Economists are Biased. Who Would Have Guessed?!

[Excerpts taken from the blog “Ideology is Dead! Long Live Ideology!” by Mohsen Javdani and Ha-Joon Chang, posted at the website of the Institute for New Economic Thinking]
“Mainstream (neoclassical) economics has always put a strong emphasis on the positivist conception of the discipline, characterizing economists and their views as objective, unbiased, and non-ideological…the matter has never been directly subjected to empirical scrutiny. In a recent study, we do just that.”
“Using a well-known experimental “deception” technique embedded in an online survey that involves just over 2400 economists from 19 countries, we fictitiously attribute the source of 15 quotations to famous economists of different leanings. In other words, all participants received identical statements to agree or disagree with, but source attribution was randomly changed without the participants’ knowledge.”
“For example, when a statement criticizing “symbolic pseudo-mathematical methods of formalizing a system of economic analysis” is attributed to its real source, John Maynard Keynes, instead of its fictitious source, Kenneth Arrow, the agreement level among economists drops by 11.6%.”
“Similarly, when a statement criticizing intellectual monopoly (i.e. patent, copyright) is attributed to Richard Wolff, the American Marxian economist at the University of Massachusetts, Amherst, instead of its real source, David Levine, professor of economics at the Washington University in St. Louis, the agreement level drops by 6.6%.”
“We believe that recognizing their own biases, especially when there exists evidence suggesting that they could operate through implicit or unconscious modes, is the first step for economists who strive to be objective and ideology-free. This is also consistent with the standard to which most economists in our study hold themselves.”
“To echo the words of Alice Rivlin in her 1987 American Economic Association presidential address, ‘economists need to be more careful to sort out, for ourselves and others, what we really know from our ideological biases.'”
To read the article, click here.

One Comment on “Economists are Biased. Who Would Have Guessed?!

  1. Hello,

    I tried to post the following comment (below), but WordPress would not allow me to. I seem to need a WordPress account, as if I had my own blog (I don’t), or a Twitter of Facebook account (which I object to using, not wanting to grant either the rights to track me).

    In any event, I think the points in my comment are worth making, for they have clear implications for the goals of scientific integrity that you folks wish to uphold.

    Thanks for your time.

    Cheers, Michael Peirce, Ph.D.

    ————— Establishing bias is MUCH harder to do than this. Fwiw, a number of confounders were not considered or addressed, but needed to be. And these only begin to bring out the complexity of the task. (Also, in case you are wondering, I would love to skewer economists).

    (1) Most sentences contain indexicals (‘you’, ‘this’, ‘the Xs’) and unstated but implicit temporal qualifiers and assumed local range restrictions, with the consequence that the same set of words (sentences) will express different things, on different occasions, or different time periods, and when coming from different mouths.
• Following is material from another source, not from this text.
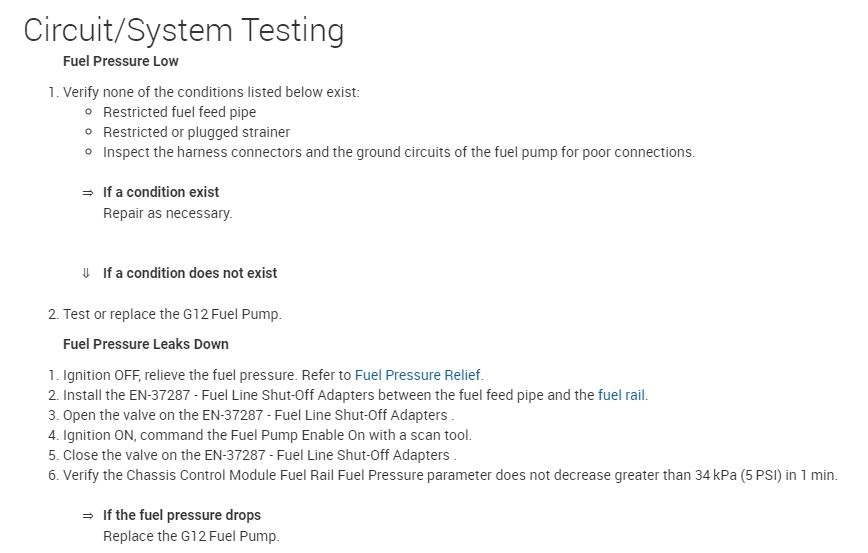Click the "Replace the G12 Fuel Pump." line
868x553 pixels.
tap(191, 536)

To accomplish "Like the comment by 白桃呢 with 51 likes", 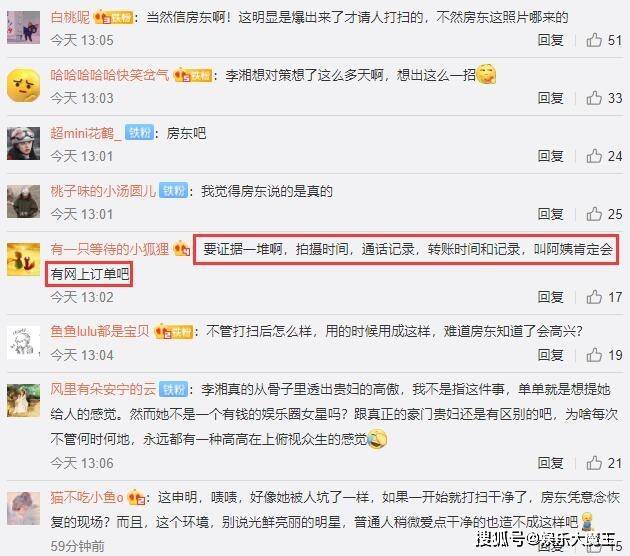I will 594,40.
For example, ‘The president is bald’ was true in October of 1959, when spoken by a US citizen, but false a year later, or when spoken by a citizen of Nigeria. In the present context, when Keynes used the term ‘symbolic pseudo-mathematical methods’ he was presumably referring to a subset of methods prominent during his day, while if we read the quote as coming from Arrow, we must shift the context, and the presumed referents of this phrase, to different subset, so that it ranges over work that accumulated over the next half century. Accordingly, survey respondents may not be judging one and the same proposition.
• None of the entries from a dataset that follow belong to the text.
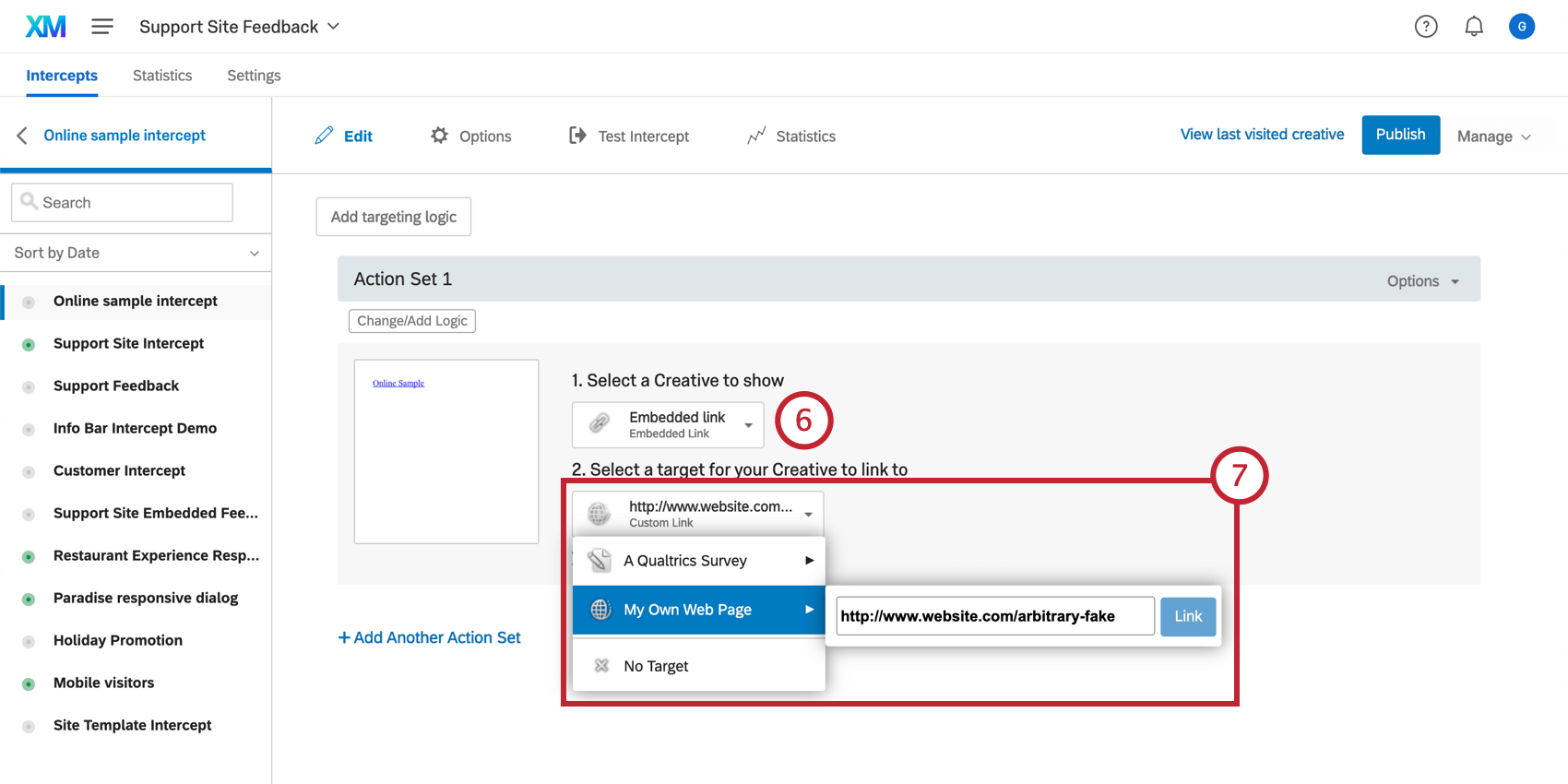Click the user account avatar
The height and width of the screenshot is (784, 1568).
1522,27
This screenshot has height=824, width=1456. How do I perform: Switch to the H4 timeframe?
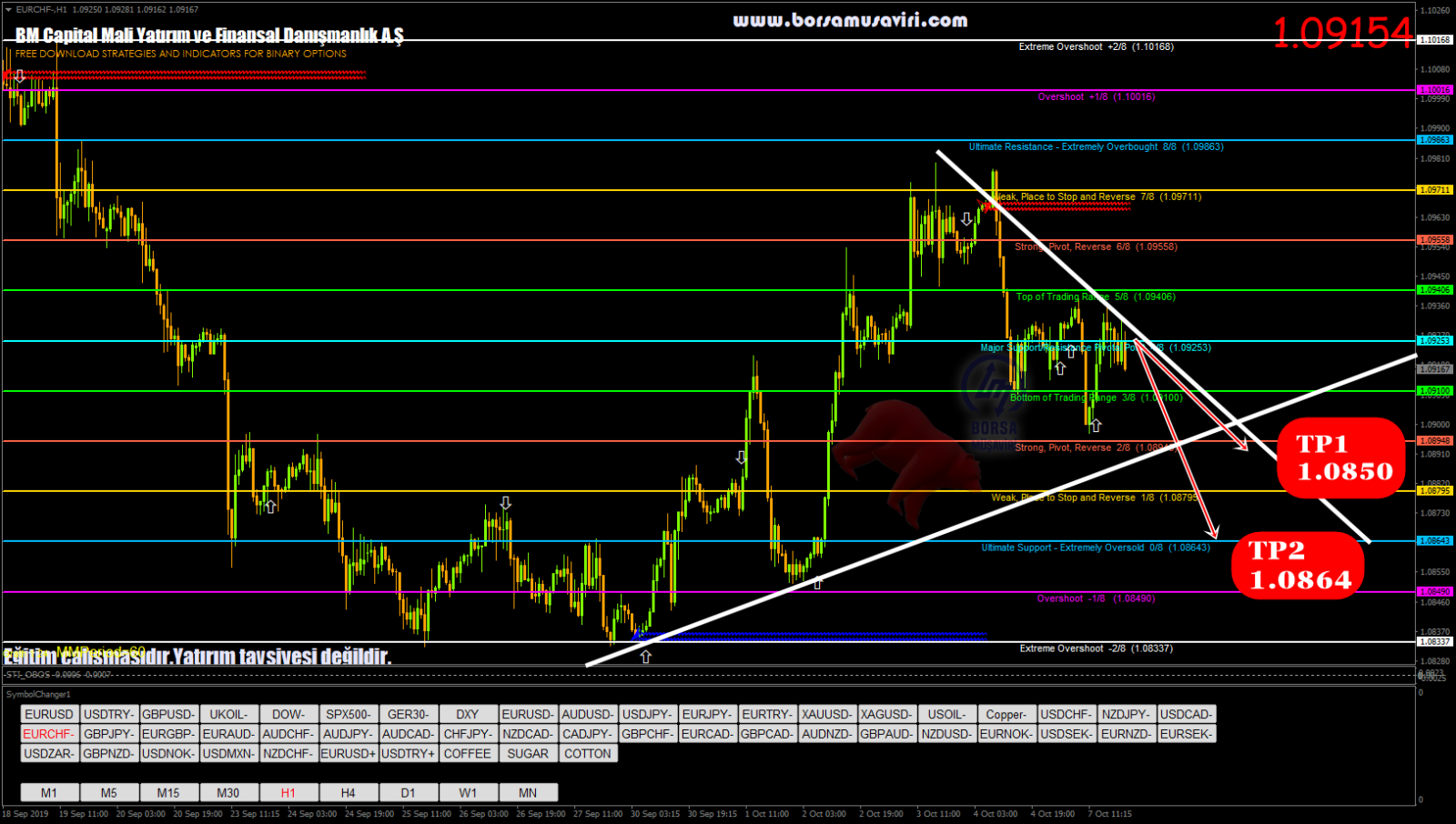tap(349, 792)
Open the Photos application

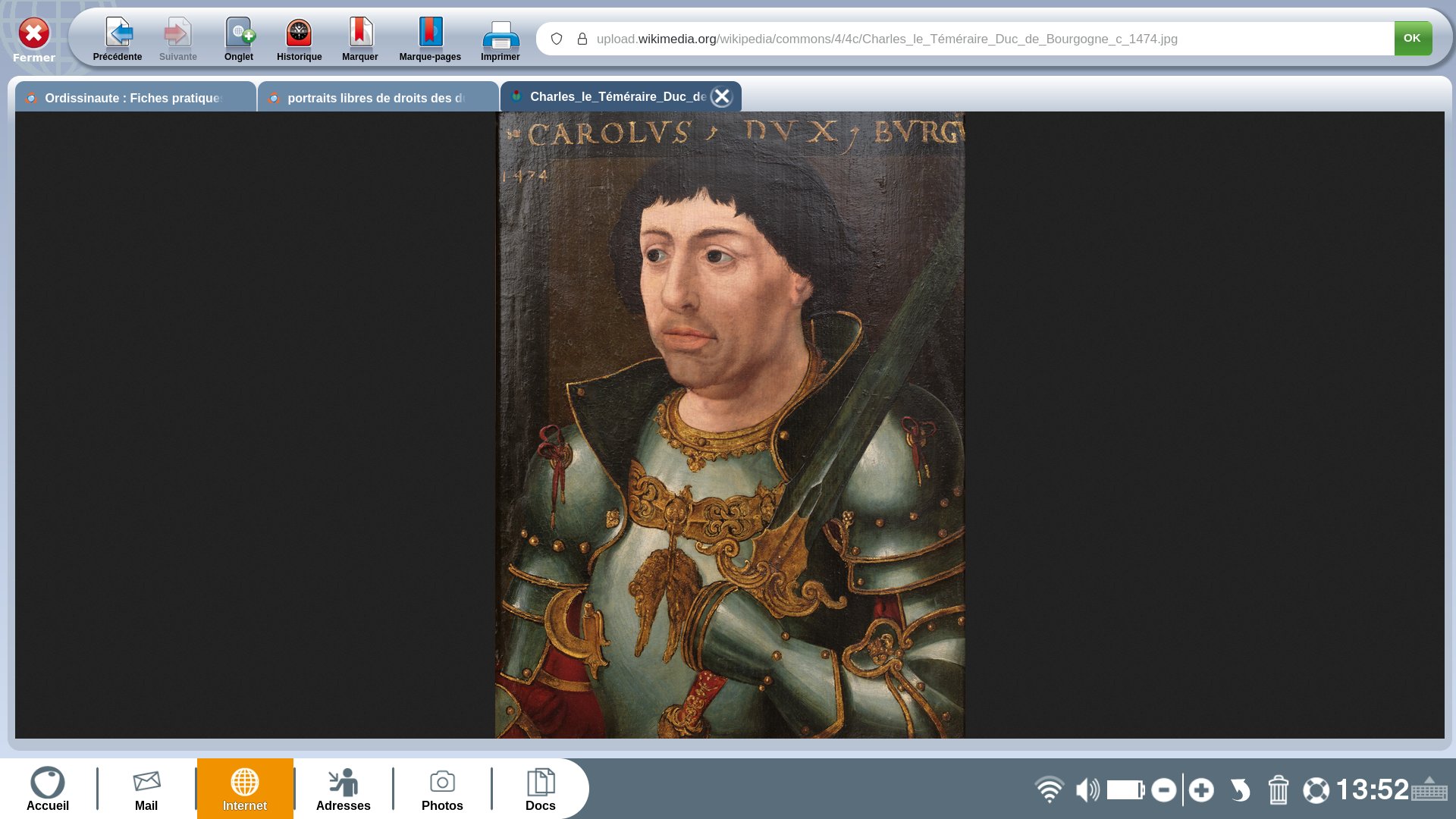(x=442, y=789)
    (2) Most declarative utterances, especially containing value judgment terms (e.g., “pseudo X”) in order to be interpreted properly, must be understood in a way that is attuned to what the speaker presumably meant and implied by them, their beliefs, and habits of speech, and so on, which often requires “reading into” the context. I don’t know enough about Keynes’ or Arrow’s habits of speech, but if Keynes consistently, and inflammatorily accused others of “pseudo” scientific work, while in contrast, Arrow was known to be more diplomatic and sparing, that could explain a wide divergence in respondents’ judgments, too.

    (3) Keynes may have been talking about, or had in mind, the views of Austrian-school libertarian economists, while Arrow would presumably be referring to the views of a different group, in which case, right-wing respondents may have different views about whether the predicates applied to Keynes’ intended targets than left-wing respondents. The situation shifts when the views presumed to be targeted by Arrow are instead at issue. That’s not bias, that’s a difference of opinion.

    In sum, shifting the author of a sentence will tend, also, to shift what has been said (the proposition expressed) by it. Consequently, it is too quick to leap to the conclusion that the difference is due to political or ideological biases.